Alden Meyer, E3G Senior Associate, said:
“G20 energy ministers should embrace the transformational actions needed to accelerate the transition to clean energy, not just to meet the Paris temperature limitation goals but to strengthen energy security and sustainable development.
Ministers must avoid any backsliding from their agreement last year in Bali on the need to accelerate the phase-down of unabated coal-fired power generation.”
Madhura Joshi, Senior Associate at E3G, said:
“The latest IRENA report projects that 50% of G20 electricity will need to come from solar and wind by 2030.
The thriving renewables market will soon overtake coal as the biggest source of electricity generation. As the conversation about fossil fuel phase-down grows in strength, we need more ambition on renewables. G20 countries are mostly already moving towards a cleaner electricity system, but this now needs to be accelerated.
India’s efforts as G20 President to raise the world’s largest economies’ ambitions to scale up solar and wind power are critical to ensuring equitable and affordable growth and accelerating the momentum to a resilient clean energy future for all.”
Alden Meyer, Senior Associate (multilateral climate and clean energy diplomacy, mitigation ambition, US policy & politics)
m: +1-202-378-8619, firstname.lastname@example.org
Madhura Joshi, Senior Associate, E3G (Indian geopolitics and policy, energy transition)
m: +91 9650783893 email@example.com
New generation energy systems
The G20 needs to acknowledge its role in accelerating renewable energy deployment – and with that recognise its share in the deployment and financing gap, and call for actions to resolve it. It is crucial for G20 nations to recognise how decentralised renewable and demand-side solutions support energy access, open economic opportunities, and foster transitions.

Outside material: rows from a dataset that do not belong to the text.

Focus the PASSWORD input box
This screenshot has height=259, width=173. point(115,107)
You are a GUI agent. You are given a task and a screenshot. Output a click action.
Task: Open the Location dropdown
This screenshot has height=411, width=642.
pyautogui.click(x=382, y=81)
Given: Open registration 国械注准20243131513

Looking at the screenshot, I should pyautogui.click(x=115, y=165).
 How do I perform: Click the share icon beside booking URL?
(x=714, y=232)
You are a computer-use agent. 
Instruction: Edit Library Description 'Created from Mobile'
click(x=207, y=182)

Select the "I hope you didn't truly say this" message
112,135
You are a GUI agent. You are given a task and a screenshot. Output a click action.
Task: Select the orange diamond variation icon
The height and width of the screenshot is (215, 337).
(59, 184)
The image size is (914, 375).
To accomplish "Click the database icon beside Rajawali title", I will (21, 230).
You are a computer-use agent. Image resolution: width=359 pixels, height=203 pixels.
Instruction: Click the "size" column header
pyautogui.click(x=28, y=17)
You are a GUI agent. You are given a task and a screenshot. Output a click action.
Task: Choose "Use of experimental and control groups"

Annisa Sekaringtias, E3G Senior Researcher, said:
“Energy ministers need to show leadership with a more ambitious framing of the energy transition. With the rapid increase and change in energy demand, and ever more extreme weather events, successfully managing the transition is now key to achieving energy security, economic growth, and climate resilience.
The G20 should signal a vision for the new generation of energy systems. One that is modernised, digitalised, flexible, resilient, and equitable. They can do this by further leveraging the role of distributed renewables, grids, and digitalisation, alongside committing to double the G20 energy efficiency rate and further endorsing a global efficiency and renewable target, to be agreed by COP28.”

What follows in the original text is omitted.